When trying to invoke the pytorch inference code from c++ using python binding the code gets hung indefinitely in torch.load(model, map_location=“cuda:0”) for GPU models. However for cpu models I have no issue.
Although the GPU model hangs if invoked via python -bindings, the same inference code run successfully for both GPU and CPU models when invoked via python interpreter.
What kind of Python binding are you using?
Could you post the C++ code, which creates this issue and if possible, how you’ve exported the model in Python?
Following is the sample code that loads the pytorch code “pytorch_inference.py” and calls inference function inference_code(data_from_c++) from c++:
#include <Python>
//============Pytorch File loading=============================
Py_Initialize();
PyRun_SimpleString("import sys\nsys.path.append('./pytorch_dir')"); //path to dir where my pytorch code pytorch_inference.py resides
PyObject * pName_pytorch_file = PyUnicode_FromString("pytorch_inference"); //load pytorch_inference.py
PyObject * pModule_pytorch_module = PyImport_Import(pName_pytorch_file);
if (pModule_pytorch_module != NULL) {
PyObject * pFunc_pytorch_inference_pointer = PyObject_GetAttrString(pModule_pytorch_module, "inference_code"); //load the offset address of python function to be called from c++
std::cout << "[Python Func]: offset set" << std::endl;
}
else
{
std::cout << "Module failed to load " << std::endl;
assert(0);
}
//================call to specific function of python from c++====
if (pFunc_pytorch_inference_pointer && PyCallable_Check(pFunc_pytorch_inference_pointer)) {
pArgs_to_pytorch_func = PyTuple_New(1);
PyObject* data= PyArray_SimpleNewFromData(1,dims, PyArray_USHORT, bufferOfData);
PyTuple_SetItem (pArgs_to_pytorch_func, 0, data);
PyObject *Dict = PyObject_CallObject(pFunc_pytorch_inference_pointer, data); //this calls the pytorrch function "inference_code" with some data
}
//====================================================================
And the pytorch code pytorch_inference.py:
//====================Python side pytorch_inference.py ==========
print("import --endered")
import os
import pickle as pkl
import sys
import warnings
import shutil
import cv2
from PIL import Image
import numpy as np
import torch
import torch.nn as nn
import torch.nn.functional as F
import torch.nn.init
import torch.optim as optim
import torch.optim.lr_scheduler
import torch.utils.data as data
from torchvision.utils import save_image
import torchvision
print("import succedded-")
model_path = "./model_gpu.pth"
def inference_code(data_from_c++):
dict_to_cpp = {}
torch.cuda.init() #To test
print("torch.cuda.is_available(): ",torch.cuda.is_available()) #To test: returned true
print("torch.cuda.is_initialized(): ", torch.cuda.is_initialized())#To test: returned true
torch.load(model_path,map_location="cuda:0")#----Hangs right here , but works for cpu models(for cpu I do not pass map_location="cuda:0")
return dict
//===================================================================
How you’ve exported the model in Python?
I give the path to the model in the pytorch code itself:
model_path = "./model_gpu.pth" #tried giving absolute path but still it hangs in torch.load
torch.load(model_path,map_location="cuda:0")
@ptrblck, It hangs only when I call it from c++ and only for GPU models, CPU models runs fine even with the python bindings.
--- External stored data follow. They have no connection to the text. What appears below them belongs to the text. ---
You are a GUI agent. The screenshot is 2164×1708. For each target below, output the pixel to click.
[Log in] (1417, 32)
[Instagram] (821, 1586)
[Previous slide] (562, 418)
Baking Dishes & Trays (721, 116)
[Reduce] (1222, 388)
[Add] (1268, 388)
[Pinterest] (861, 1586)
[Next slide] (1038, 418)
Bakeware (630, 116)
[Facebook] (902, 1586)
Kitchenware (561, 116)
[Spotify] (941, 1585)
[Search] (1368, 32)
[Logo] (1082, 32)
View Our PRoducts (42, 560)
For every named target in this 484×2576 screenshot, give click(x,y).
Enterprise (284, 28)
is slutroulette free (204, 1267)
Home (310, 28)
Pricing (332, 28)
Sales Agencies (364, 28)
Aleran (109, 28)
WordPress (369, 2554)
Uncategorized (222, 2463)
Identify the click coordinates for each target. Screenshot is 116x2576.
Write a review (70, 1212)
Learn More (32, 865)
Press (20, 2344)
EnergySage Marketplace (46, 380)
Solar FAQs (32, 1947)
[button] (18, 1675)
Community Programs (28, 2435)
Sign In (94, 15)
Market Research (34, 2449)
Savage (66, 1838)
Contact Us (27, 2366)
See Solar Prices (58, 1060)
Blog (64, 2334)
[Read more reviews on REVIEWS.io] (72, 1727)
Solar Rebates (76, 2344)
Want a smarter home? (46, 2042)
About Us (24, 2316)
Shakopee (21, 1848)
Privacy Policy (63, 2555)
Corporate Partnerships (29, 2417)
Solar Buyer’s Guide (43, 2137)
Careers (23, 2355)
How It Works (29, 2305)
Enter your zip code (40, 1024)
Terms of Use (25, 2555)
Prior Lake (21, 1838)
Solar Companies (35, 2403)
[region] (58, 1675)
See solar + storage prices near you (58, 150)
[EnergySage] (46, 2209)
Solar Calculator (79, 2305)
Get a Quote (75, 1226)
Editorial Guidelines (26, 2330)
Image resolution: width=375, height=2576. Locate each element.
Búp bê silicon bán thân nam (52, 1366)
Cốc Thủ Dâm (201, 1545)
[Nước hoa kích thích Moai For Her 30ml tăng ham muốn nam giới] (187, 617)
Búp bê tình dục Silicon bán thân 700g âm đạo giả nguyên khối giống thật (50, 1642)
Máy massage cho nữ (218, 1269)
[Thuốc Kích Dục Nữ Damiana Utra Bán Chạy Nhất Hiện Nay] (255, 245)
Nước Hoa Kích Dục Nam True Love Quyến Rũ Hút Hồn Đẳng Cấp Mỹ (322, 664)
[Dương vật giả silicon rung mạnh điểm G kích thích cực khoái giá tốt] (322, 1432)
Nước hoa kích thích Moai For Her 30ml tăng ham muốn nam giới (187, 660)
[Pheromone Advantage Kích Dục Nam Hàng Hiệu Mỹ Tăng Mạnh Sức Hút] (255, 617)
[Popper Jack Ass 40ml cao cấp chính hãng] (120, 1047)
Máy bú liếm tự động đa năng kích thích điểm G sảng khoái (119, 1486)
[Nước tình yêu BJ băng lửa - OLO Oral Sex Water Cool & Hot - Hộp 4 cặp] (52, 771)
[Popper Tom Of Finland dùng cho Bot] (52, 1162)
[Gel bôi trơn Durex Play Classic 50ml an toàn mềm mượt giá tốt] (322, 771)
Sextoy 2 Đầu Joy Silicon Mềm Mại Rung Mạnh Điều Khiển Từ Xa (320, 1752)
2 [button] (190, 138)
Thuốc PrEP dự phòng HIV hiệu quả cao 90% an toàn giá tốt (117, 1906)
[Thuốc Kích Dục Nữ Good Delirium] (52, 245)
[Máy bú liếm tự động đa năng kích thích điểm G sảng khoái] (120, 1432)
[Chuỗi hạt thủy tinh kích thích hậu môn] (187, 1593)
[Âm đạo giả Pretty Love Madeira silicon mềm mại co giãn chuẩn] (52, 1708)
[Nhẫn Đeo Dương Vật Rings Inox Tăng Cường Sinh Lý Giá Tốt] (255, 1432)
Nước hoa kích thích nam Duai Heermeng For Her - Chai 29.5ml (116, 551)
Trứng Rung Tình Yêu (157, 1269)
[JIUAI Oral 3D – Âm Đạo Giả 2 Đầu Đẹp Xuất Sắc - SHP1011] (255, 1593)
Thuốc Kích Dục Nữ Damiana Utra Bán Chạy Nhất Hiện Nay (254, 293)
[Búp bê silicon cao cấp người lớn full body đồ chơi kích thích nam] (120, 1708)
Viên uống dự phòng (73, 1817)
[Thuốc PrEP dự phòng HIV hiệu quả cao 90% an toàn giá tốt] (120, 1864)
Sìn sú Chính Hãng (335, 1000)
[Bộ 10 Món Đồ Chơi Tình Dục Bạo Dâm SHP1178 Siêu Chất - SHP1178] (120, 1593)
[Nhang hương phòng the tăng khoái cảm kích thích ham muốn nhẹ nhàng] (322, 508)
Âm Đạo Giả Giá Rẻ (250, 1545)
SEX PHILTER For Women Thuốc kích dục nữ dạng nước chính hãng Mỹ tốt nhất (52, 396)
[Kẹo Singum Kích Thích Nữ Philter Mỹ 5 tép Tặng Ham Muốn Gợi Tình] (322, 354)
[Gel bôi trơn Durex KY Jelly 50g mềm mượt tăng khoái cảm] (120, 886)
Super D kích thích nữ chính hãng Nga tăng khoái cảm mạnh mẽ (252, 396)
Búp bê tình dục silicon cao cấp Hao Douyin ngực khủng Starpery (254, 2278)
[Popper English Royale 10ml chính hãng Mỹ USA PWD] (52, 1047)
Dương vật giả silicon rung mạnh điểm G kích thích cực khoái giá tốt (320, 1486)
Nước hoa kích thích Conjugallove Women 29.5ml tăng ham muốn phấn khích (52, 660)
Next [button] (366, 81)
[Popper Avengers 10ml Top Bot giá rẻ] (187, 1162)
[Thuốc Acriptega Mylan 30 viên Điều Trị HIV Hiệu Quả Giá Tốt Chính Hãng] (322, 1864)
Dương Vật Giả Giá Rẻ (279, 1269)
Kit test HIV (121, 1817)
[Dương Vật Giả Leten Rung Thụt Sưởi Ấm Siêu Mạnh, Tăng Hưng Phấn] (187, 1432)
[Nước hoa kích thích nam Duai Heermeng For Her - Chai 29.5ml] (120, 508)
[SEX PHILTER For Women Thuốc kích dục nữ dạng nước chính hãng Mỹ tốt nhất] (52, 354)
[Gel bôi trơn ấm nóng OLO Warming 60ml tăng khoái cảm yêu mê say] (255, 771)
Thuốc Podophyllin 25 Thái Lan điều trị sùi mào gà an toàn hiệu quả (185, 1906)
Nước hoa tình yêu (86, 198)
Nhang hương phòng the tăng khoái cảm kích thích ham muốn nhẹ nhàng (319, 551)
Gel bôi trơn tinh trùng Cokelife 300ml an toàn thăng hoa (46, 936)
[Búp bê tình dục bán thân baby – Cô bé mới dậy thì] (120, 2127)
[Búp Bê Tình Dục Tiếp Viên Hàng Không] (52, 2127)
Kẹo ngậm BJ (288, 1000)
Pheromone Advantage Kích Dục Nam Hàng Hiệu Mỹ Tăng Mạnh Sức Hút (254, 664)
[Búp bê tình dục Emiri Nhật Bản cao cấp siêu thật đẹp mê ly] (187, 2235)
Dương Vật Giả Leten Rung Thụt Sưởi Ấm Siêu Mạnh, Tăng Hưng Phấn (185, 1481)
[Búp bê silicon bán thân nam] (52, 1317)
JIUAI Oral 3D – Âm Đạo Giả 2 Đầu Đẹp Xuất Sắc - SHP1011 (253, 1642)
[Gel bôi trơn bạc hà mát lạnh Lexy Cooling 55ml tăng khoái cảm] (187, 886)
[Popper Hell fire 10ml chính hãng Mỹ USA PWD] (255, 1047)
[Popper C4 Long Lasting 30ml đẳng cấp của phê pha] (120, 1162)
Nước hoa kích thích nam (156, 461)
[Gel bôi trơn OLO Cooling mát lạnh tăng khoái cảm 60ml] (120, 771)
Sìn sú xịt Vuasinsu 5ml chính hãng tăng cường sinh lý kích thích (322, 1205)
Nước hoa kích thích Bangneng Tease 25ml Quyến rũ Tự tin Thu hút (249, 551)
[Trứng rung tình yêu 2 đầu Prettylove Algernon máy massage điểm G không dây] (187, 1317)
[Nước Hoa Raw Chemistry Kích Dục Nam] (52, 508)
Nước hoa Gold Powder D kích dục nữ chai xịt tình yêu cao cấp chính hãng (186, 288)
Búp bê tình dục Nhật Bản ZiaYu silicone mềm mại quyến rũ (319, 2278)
If I call it from python it runs fine for both CPU and GPU models .
we have few post processing stuffs that are still evolving and needs to be done in python side itself for precipitation of design, and there are few other stuffs in c++ side that need not be implemented in python as they ought to be in c++. So, I just need the predictions from the python file in the form of dictionary, where I can use it in c++ to give the input to other module
Any clue on this? Lua based torch didn’t had any problem with gpu models when invoked from lua bindings, but the pytorch gets stuck in torch.load for GPU models when invoked via python bindings.
Unfortunately, I never called a Python script from C++, so I cannot be really helpful here.
A hang often comes from some multiprocessing issues / mismatches, so if possible, I would try to scale down the problem and use as few threads/processes as possible.
I kinda figured out the problem. The thing is, whenever I load the pytorch inference code from cpu-main thread it works, but if I call the same from the cpu-worker thread it hangs in torch.load for all GPU models.